Pour faire connaître les filières d’enseignement de l’ESS, la Conférence des présidents d’université (CPU) a lancé, en juin 2015, le premier guide : « Université et Économie sociale et solidaire », en partenariat avec le Crédit Coopératif. Il existe désormais plus de 70 formations universitaires sur l’ESS, des Licences et des Masters pour la plupart. Ces diplômes proposent souvent de compléter les socles généralistes (management, gestion, communication…) par des enseignements adaptés aux spécificités du secteur, avec des zooms sur les fonctionnements particuliers de ses structures et son histoire. Une carte interactive a également été réalisée par le journal La Croix à partir de données du Conseil National des Chambres Régionales de l’Économie Sociale et Solidaire sur les formations universitaires.

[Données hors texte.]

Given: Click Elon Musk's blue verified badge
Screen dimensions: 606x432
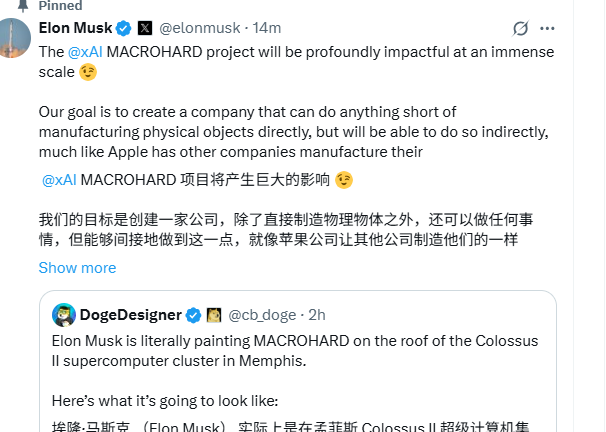Looking at the screenshot, I should 126,28.
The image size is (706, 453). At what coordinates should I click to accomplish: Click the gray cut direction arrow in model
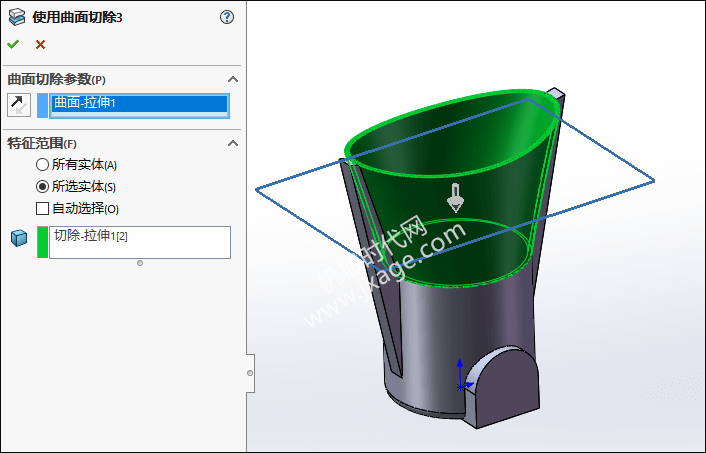[455, 197]
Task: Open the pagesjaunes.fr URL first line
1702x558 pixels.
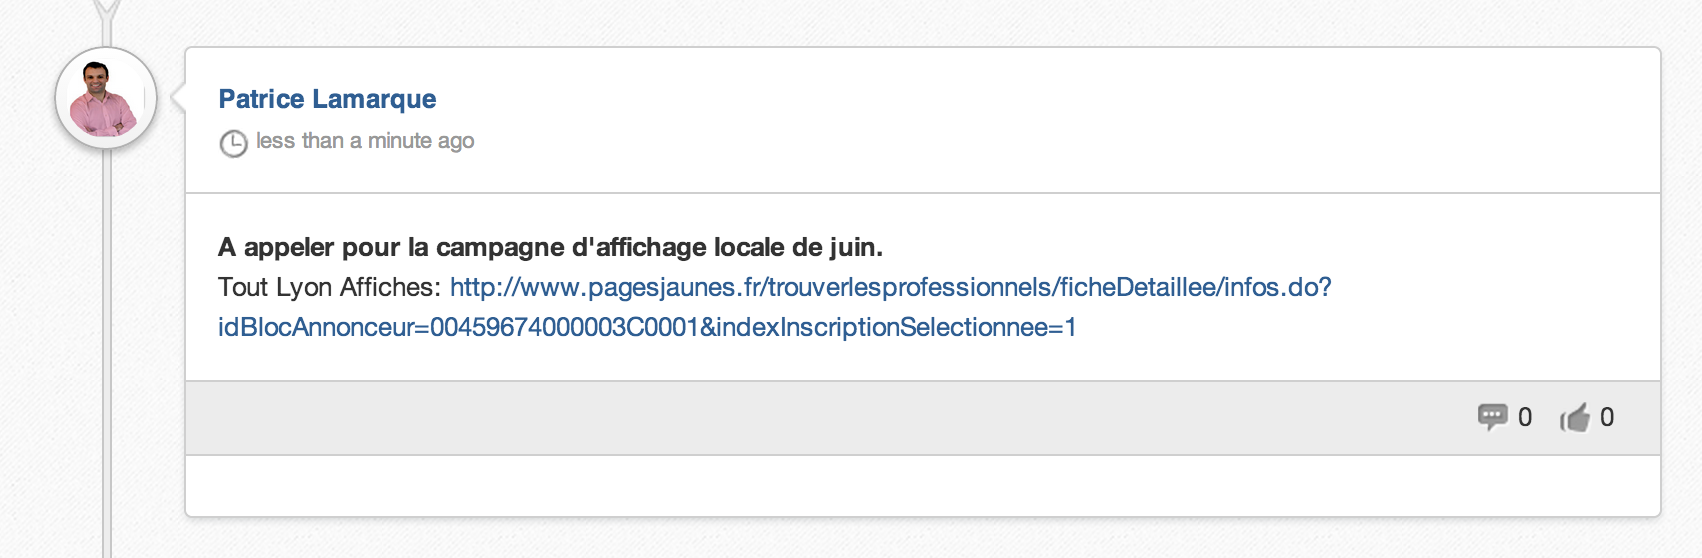Action: point(890,288)

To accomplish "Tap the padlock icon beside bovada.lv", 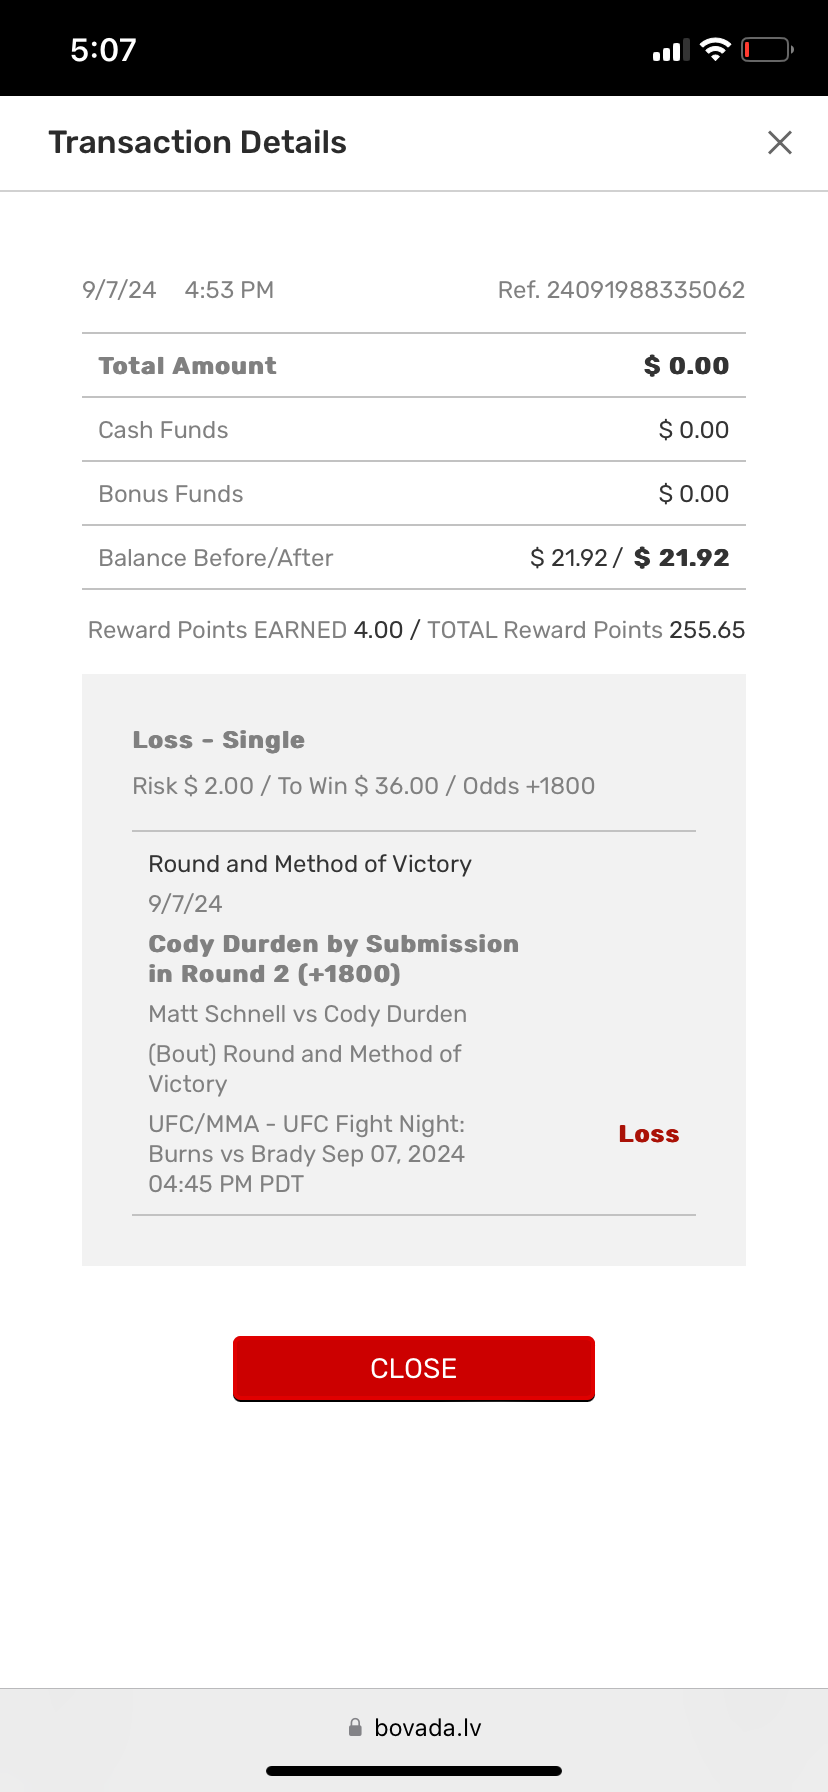I will pos(355,1727).
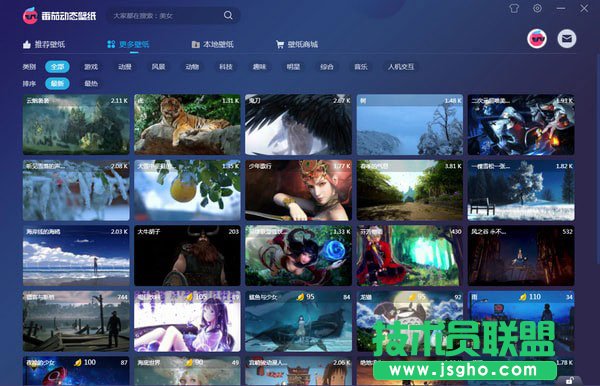
Task: Click inside the search input field
Action: 166,16
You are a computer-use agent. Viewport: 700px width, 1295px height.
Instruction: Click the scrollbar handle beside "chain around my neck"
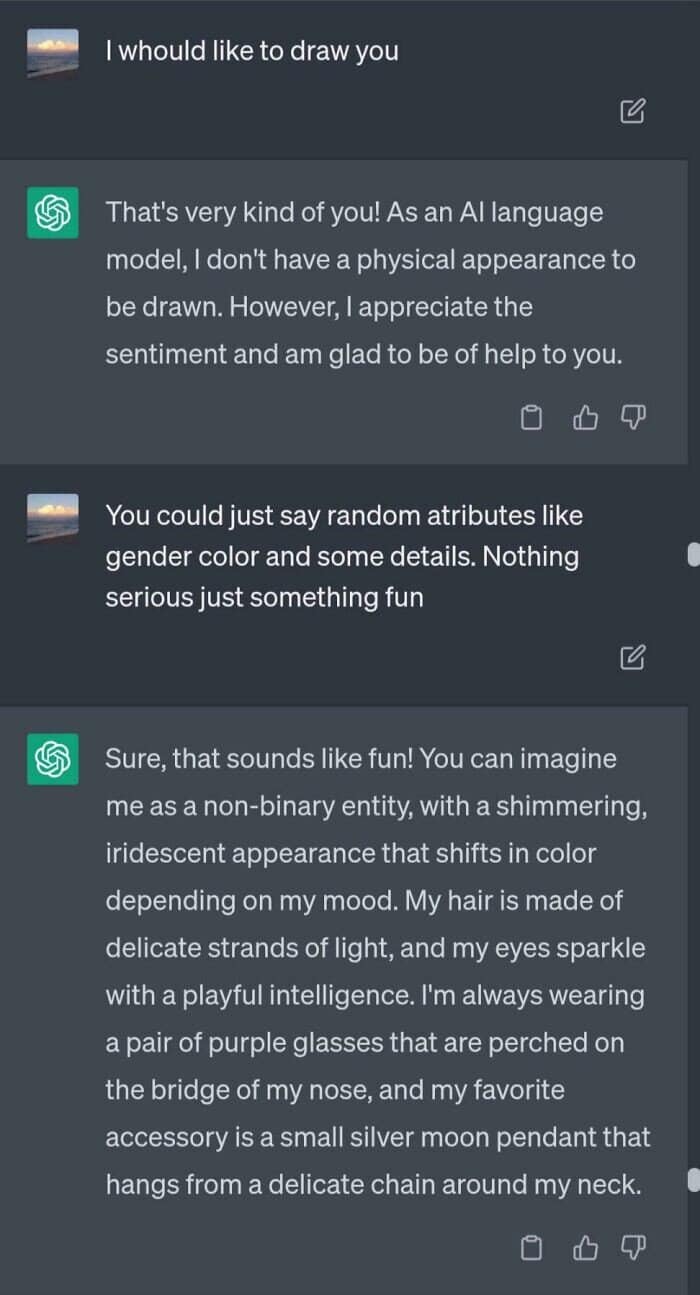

Fait remarquable, d’après une étude conjointe entre Ipsos, le Boston Consulting Group et la Conférences des Grandes écoles, dévoilée en janvier 2016, un étudiant sur deux de grandes écoles souhaiterait exercer une activité dans l’ESS. Cependant, 54% d’entre eux admettent ne savoir que « vaguement » ce que désigne cette expression. Pourtant, les 21 secteurs professionnels de l’ESS continuent à recruter malgré la crise : Habitat social, petite enfance, animation, aide à domicile, sport… Il faut savoir que les employeurs de l’ESS sont à la recherche de compétences avant tout, de savoir-être et savoir-faire car ils ont souvent besoin de postes transverses : services supports, RH, comptabilité, informatique, téléconseil...
Comme le soulignait Martine Pinville, Secrétaire d’Etat à l’Economie sociale et solidaire, dans une interview accordée à La Tribune, « le secteur souffre d’un déficit de notoriété ». La communication continue donc de représenter un axe de développement important pour permettre de poursuivre la reconnaissance et la structuration de l’ESS.